- ACTION ITEM -
Copying rule for the data below: pictures stay out, and only the lines from the one with "Where should I" down to the one with "Click the table scrollbar up arrow", inclusive, are repeated exactly.

- Stored data entries -
========================
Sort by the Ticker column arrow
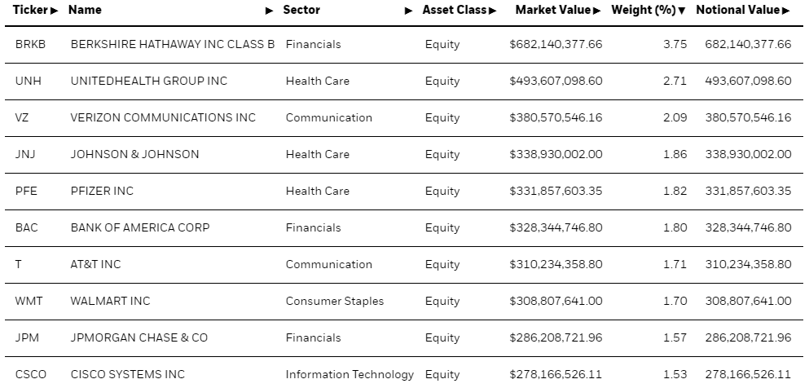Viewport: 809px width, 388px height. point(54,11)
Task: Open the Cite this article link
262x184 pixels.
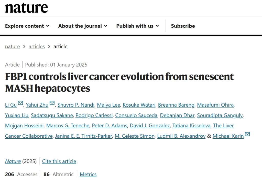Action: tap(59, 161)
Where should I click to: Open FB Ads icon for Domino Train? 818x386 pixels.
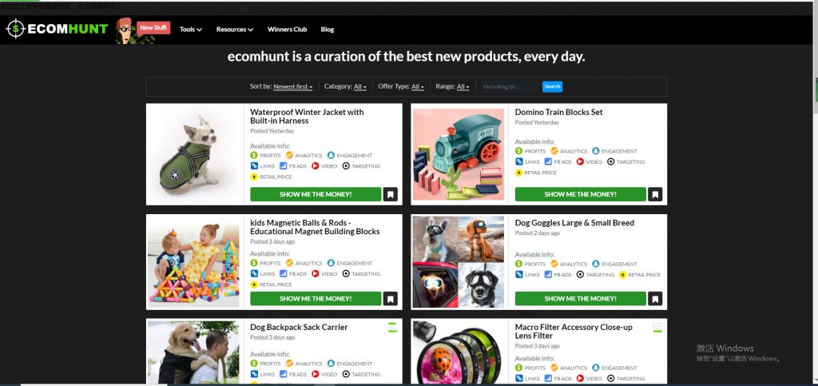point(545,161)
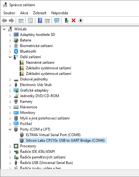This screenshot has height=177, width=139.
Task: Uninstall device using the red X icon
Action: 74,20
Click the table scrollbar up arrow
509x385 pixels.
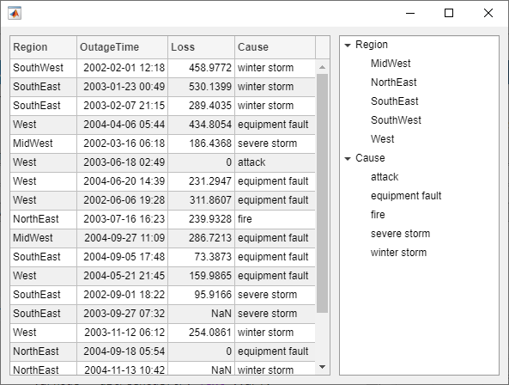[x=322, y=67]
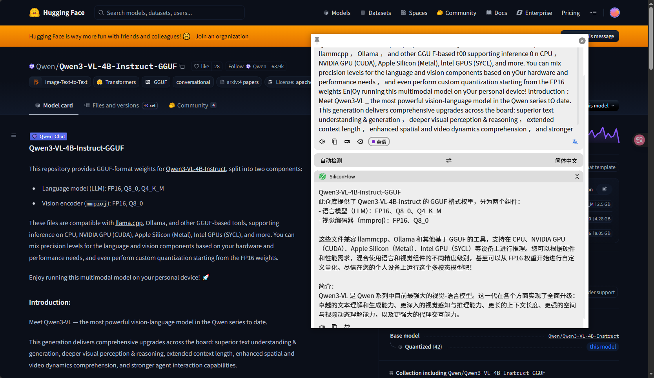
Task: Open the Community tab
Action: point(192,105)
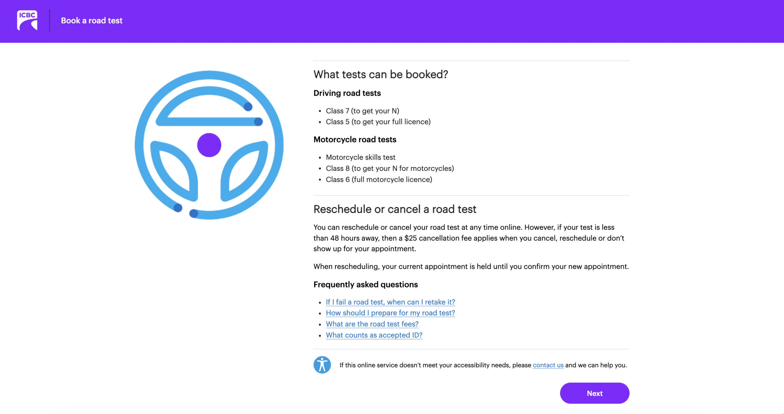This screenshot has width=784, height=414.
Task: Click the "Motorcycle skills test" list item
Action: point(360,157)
========================
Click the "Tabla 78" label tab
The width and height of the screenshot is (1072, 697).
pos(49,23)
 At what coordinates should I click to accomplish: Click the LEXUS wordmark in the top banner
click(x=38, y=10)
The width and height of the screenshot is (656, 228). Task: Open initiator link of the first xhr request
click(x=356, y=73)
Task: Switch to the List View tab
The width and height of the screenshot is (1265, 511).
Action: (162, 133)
========================
- RESULT OF THE EXERCISE -
Where should I click to: Open FB Ads icon for Domino Train? 818x386 pixels.
point(545,161)
This screenshot has height=177, width=139.
Task: Uninstall device using the red X icon
Action: 74,20
Click the table scrollbar up arrow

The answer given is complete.